What works for me is this….know the people that are attending. Often times the network event planner will have a list of attendees. Ask for the list in advance of the event, and then do your research. Google and LinkedIn are my research tools. After you’ve done the research, determine who could be the best match for your business needs.

Select the number of people to meet that you think you can comfortable handle without looking rude and rushing to the next person. Then on the day of the event, you have your list, and you know a little something about each person. So when you approach them to introduce yourself, you have the perfect icebreaker because you’ve done your homework, and know just what to say…

Hi John, I’m Christine. Very happy to meet you. I understand your company has just completed a merger..tell me about that.

Myth 3 It’s All About You and Telling Your Story

Ummm…no it’s not. It’s not about you at all. It’s about everybody attending the networking event. I’ll just say it….don’t ME DUMP. I’ve experienced attendees ME DUMP all over the place. The minute they meet someone, they go right into their story. And some talk so long I wonder if they’ll pass out from not breathing.

If you are truly there to connect with people and become a connector, how are you going to do that when you Me Dump all over everyone and never find out a thing about the person standing in front of you? Instead…decide to listen. Ask questions. Be truly interested in the other person. They’ll see your sincerity and authenticity. As a result, they’ll turn their curiosity towards you and your business. Draw people too you instead of pushing people away with Me Dump.

I’m not sure who gave the advice to introduce yourself with your story…but they’re wrong. That’s self focused and you want to be outward focused. With that said…you do need to be prepared when someone asks you “What do you do”? Be prepared to recite something clever that just drips off the tongue!

Myth 4 Networking is the new Cold Call

Networking is NOT the new cold call.  Like it or not, cold calling is still relevant today. Those that say otherwise, suck at cold calling or take the rejection personal. My business would dry up and wither away if I didn’t do my share of cold calling. Sorry..But cold calling is a necessity.

Think about it…Networking is a numbers game just like cold calling. Networking can get expensive too, especially if you’re a member of more than one networking group.

Now I have a confession to make…I bought into “cold calling is dead” BS. I wanted to believe it..But after months of going to network meetings and getting the same results as my cold calling average, I went back to cold calling and became very selective what networking events I attended.

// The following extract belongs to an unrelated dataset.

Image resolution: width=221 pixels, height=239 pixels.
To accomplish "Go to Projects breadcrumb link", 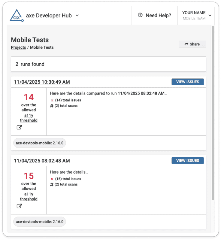I will click(x=18, y=47).
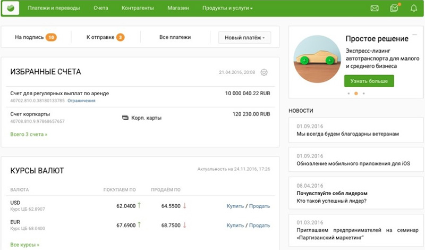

And I’m not saying this to impress you, but to impress upon you I’m good at cold calling. I am. It’s because I do it everyday of the workweek and sometimes on Saturday. Use every prospecting tool available. Networking cannot take the place of cold calling and vice versa. They are two different venues..So use both.

Now, it’s your turn…comment below on any networking tips you can share with the community. Let’s talk!

Last…for the grammar police…I’m just finishing this article at 3:30 am. So if you find something misspelled or grammatical incorrect…try not to let it ruin your day. I’m human.





2 thoughts on “4 Myths of Networking and a SNL Networking True Story

  1. Christine, you are funny. I belong to the Grammar Police. My wife and I can spot mistakes all the time. I’m better at not criticizing these days, but it’s harder when so many are so bad at using the English language. You made me laugh though with your last comments. Thanks 🙂 – I enjoyed the article as well and am more of a slow networker. I just asked permission to network with a prospect who bought from my competitor. He had an interesting and well connected background (I found out because I asked about his car we were standing next to and then what he did for work), and I enjoy connecting people that can help each other. It’s a load of fun.

    1. Scott…I appreciate your comment..and thanks for being easy on me! Your story about being a slow networker is so true and I bet many others are the same. And the fact you asked a prospect to network who bought from your competitor…outstanding! That takes savvy and confidence. I’ve enjoyed connecting with you…and look forward to hearing more. Thanks for contributing!